Ewa, Alek and Ania solved the following task:

In a right-angled triangle $ABC$, the measure of the angle $ABC$ is $30^{\circ}$. The area of the triangle is $2\sqrt3$. Find the length of the altitude to the hypotenuse.

They all started by sketching a picture

and denoted $a=|BC|$, $b=|AC|$, $c=|AB|$, and $v=|CD|$.

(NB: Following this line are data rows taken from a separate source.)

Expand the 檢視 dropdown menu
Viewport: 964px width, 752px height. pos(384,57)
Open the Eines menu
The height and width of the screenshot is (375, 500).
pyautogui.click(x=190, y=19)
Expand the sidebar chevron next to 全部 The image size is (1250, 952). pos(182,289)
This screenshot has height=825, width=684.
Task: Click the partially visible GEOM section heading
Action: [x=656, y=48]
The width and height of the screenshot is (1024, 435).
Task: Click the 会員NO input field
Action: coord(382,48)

Ewa knew that the altitude to the hypotenuse divides the triangle into two triangles that are similar to each other: $$ \Delta ACD\sim \Delta CBD $$ Using the similarity of triangles, she continued: $$ \begin{gather} \frac{v}{a}=\frac{b}{v }\cr v^2=ab \end{gather} $$ Since the area of the triangle $$ P=\frac12 ab=2\sqrt3 $$ she substituted $4\sqrt3$ for $ab$ into the formula for $v^2$ and got: $$ \begin{gather} v^2=4\sqrt3 \cr v=2\sqrt[4]{3} \end{gather} $$

Alek used the function sine: $$ \begin{gather} \sin ⁡30^{\circ}=\frac{b}{c} \cr b=\frac12 c \end{gather} $$ Then he expressed the area of the triangle $$ P=\frac12 bc \sin ⁡60^{\circ} $$ and got $$ \begin{gather} 2 \sqrt3= \frac12 \left(\frac12 c\right)c \frac{\sqrt3}{2} \cr 2\sqrt3=\frac{\sqrt3}{8} c^2 \cr c^2=16 \cr c=4 \end{gather} $$ Finally, he expressed the area of the triangle in terms of $c$ and $v$: $$ 2\sqrt3=\frac12 cv $$ From there he calculated: $$ v=\sqrt3 $$

Ania used the function tangent: $$ \begin{gather} \mathrm{tg}\,30^{\circ}=\frac{a}{b}\cr a=\frac{b}{\sqrt3} \end{gather} $$ Then she substituted for $a$ into the formula for the area of the triangle and got the lengths of $b$: $$ \begin{gather} P=\frac12 ab \cr 2\sqrt3=\frac12 \frac{b^2}{\sqrt3} \cr b^2=12 \cr b=2\sqrt3 \end{gather} $$

Finally, she determined the length of $v$ using the function cosine: $$ \begin{gather} \cos⁡\,60^{\circ}=\frac{v}{b} \cr v=b \cos⁡\,60^{\circ} \cr v=\sqrt3 \end{gather} $$ Which one of them proceeded correctly in solving the task?